Instructions to follow: Please print everything in the material below from the line containing "Bantuan (653, 43)" down to the line containing "Monitorizare topografica (117, 608)", with both of those lines included and nothing changed.

Given data:
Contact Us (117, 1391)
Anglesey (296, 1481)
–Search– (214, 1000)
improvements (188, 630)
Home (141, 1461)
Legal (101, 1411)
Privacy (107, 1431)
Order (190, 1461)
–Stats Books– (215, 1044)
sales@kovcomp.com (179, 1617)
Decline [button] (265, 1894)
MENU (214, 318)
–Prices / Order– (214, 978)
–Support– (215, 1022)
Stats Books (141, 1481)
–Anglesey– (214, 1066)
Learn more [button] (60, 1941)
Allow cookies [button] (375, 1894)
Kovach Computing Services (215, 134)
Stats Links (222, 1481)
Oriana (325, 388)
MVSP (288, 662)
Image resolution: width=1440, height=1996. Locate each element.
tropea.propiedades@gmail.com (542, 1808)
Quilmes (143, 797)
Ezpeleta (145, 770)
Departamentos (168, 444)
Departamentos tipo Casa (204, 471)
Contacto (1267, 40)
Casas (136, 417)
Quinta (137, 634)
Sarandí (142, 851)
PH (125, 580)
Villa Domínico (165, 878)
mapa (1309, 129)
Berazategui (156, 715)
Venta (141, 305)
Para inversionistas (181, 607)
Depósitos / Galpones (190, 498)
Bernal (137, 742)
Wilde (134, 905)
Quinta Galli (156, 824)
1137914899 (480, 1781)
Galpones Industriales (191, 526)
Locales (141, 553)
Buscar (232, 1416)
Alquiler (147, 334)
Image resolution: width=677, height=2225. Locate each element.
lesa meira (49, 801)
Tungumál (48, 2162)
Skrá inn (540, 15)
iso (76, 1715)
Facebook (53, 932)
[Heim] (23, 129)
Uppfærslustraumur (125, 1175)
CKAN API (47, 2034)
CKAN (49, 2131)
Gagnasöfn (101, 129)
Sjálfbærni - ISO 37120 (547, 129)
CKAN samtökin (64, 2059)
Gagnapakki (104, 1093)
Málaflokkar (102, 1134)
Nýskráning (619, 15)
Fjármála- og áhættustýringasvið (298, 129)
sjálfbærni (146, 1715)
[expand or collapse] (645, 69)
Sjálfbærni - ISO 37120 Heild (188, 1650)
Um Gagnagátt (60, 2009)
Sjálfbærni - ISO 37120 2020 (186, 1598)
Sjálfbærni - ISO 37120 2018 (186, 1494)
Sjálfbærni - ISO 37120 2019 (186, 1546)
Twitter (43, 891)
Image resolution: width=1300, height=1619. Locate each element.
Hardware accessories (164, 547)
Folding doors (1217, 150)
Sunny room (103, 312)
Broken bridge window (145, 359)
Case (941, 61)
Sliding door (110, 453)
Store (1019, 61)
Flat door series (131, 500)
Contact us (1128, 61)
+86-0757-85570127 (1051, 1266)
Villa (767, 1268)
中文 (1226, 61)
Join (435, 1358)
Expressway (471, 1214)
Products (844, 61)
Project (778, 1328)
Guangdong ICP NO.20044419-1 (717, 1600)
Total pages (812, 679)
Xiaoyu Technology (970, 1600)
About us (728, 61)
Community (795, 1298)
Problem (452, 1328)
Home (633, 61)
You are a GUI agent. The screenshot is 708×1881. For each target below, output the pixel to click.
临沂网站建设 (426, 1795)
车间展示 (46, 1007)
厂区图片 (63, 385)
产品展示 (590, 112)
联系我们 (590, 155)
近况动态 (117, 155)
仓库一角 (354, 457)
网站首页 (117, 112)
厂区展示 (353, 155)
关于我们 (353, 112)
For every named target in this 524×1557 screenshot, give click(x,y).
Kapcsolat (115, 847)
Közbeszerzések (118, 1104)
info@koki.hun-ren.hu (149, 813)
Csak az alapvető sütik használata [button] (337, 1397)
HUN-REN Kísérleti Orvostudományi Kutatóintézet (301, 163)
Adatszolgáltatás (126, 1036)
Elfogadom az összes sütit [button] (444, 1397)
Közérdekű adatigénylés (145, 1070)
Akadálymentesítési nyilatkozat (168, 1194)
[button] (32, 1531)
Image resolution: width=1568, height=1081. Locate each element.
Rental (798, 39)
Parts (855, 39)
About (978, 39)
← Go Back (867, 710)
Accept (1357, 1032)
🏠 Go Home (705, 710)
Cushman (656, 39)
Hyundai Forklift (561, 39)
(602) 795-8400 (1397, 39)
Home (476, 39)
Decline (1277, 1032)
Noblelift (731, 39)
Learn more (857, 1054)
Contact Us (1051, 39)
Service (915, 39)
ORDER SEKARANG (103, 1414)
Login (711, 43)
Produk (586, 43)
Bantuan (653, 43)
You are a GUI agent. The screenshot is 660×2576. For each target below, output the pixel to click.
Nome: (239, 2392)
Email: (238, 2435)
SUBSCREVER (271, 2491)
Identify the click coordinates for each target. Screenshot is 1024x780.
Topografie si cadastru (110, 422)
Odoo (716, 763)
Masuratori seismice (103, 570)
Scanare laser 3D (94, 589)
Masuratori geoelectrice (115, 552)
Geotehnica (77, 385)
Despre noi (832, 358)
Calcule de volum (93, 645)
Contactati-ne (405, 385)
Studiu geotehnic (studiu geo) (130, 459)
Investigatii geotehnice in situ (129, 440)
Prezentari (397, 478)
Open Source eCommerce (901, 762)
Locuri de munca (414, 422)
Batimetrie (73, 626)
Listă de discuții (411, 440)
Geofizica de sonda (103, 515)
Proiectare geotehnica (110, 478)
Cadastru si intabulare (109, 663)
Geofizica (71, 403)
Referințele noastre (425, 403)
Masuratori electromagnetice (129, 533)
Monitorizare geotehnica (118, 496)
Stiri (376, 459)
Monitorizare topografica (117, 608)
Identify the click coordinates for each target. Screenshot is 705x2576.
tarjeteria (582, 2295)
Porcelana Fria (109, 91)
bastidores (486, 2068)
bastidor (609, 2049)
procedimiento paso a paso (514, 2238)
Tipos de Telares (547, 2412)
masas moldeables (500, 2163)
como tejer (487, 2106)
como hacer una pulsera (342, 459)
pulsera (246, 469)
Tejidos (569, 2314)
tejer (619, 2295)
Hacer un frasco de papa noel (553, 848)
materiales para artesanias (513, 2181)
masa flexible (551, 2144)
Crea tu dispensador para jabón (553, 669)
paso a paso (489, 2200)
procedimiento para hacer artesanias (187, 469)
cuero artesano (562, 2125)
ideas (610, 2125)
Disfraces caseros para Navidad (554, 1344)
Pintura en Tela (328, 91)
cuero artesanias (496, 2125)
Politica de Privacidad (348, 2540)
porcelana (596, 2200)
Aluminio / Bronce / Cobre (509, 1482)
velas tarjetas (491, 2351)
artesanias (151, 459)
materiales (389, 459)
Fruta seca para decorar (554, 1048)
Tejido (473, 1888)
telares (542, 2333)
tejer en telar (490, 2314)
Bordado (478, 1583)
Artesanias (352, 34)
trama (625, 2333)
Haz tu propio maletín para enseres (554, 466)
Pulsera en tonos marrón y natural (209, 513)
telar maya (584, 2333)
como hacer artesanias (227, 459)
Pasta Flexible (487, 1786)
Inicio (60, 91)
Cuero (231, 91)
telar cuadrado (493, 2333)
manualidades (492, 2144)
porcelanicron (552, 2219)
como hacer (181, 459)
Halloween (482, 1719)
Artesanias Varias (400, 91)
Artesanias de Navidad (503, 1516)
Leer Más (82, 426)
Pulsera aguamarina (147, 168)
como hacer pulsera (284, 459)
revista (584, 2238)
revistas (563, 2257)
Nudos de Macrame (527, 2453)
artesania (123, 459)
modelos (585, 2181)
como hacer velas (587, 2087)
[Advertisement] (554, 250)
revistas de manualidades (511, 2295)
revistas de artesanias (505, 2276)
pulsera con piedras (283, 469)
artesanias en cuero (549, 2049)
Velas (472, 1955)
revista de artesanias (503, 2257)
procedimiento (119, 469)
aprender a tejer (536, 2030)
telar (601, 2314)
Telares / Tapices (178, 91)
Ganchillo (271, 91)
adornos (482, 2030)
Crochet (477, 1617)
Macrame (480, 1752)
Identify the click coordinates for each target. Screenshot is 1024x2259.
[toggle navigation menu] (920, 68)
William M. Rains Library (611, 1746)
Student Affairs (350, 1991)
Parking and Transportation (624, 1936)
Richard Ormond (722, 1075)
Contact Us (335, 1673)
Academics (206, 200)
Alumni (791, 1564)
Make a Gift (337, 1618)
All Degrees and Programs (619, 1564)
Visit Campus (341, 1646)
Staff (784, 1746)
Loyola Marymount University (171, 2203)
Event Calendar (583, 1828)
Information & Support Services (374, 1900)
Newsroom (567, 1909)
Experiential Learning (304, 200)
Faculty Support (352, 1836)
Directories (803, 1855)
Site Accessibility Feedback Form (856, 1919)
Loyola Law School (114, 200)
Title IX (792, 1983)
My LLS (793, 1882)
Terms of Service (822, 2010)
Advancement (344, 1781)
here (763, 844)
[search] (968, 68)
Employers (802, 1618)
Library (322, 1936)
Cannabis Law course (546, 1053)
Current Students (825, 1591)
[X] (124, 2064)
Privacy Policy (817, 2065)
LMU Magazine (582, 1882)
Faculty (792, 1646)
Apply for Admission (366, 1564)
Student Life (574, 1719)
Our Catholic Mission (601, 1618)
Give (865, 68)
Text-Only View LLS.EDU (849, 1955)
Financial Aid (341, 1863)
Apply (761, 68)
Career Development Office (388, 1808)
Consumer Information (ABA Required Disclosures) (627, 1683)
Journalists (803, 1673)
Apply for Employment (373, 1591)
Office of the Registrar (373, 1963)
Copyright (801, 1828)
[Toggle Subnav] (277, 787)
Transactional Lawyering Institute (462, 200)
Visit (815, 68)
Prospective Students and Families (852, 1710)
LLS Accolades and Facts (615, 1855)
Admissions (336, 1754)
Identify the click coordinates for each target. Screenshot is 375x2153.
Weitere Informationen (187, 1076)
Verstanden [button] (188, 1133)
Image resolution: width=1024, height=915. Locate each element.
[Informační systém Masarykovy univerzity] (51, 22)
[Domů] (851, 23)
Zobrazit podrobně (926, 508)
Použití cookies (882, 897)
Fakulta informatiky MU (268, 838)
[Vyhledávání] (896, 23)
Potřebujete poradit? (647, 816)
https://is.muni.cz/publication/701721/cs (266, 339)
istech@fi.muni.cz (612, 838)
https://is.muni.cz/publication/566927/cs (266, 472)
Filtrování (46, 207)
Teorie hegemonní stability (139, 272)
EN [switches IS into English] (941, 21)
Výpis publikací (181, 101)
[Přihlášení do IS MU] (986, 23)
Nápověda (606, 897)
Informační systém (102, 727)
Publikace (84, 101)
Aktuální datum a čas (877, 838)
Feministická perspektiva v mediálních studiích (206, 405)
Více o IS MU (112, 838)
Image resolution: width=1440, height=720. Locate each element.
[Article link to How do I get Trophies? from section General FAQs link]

Answer to this exercise:
Bantuan (653, 43)
You are a GUI agent. The screenshot is 660×2576. For each target below, output the pixel to click.
Nome: (239, 2392)
Email: (238, 2435)
SUBSCREVER (271, 2491)
Identify the click coordinates for each target. Screenshot is 1024x780.
Topografie si cadastru (110, 422)
Odoo (716, 763)
Masuratori seismice (103, 570)
Scanare laser 3D (94, 589)
Masuratori geoelectrice (115, 552)
Geotehnica (77, 385)
Despre noi (832, 358)
Calcule de volum (93, 645)
Contactati-ne (405, 385)
Studiu geotehnic (studiu geo) (130, 459)
Investigatii geotehnice in situ (129, 440)
Prezentari (397, 478)
Open Source eCommerce (901, 762)
Locuri de munca (414, 422)
Batimetrie (73, 626)
Listă de discuții (411, 440)
Geofizica de sonda (103, 515)
Proiectare geotehnica (110, 478)
Cadastru si intabulare (109, 663)
Geofizica (71, 403)
Referințele noastre (425, 403)
Masuratori electromagnetice (129, 533)
Monitorizare geotehnica (118, 496)
Stiri (376, 459)
Monitorizare topografica (117, 608)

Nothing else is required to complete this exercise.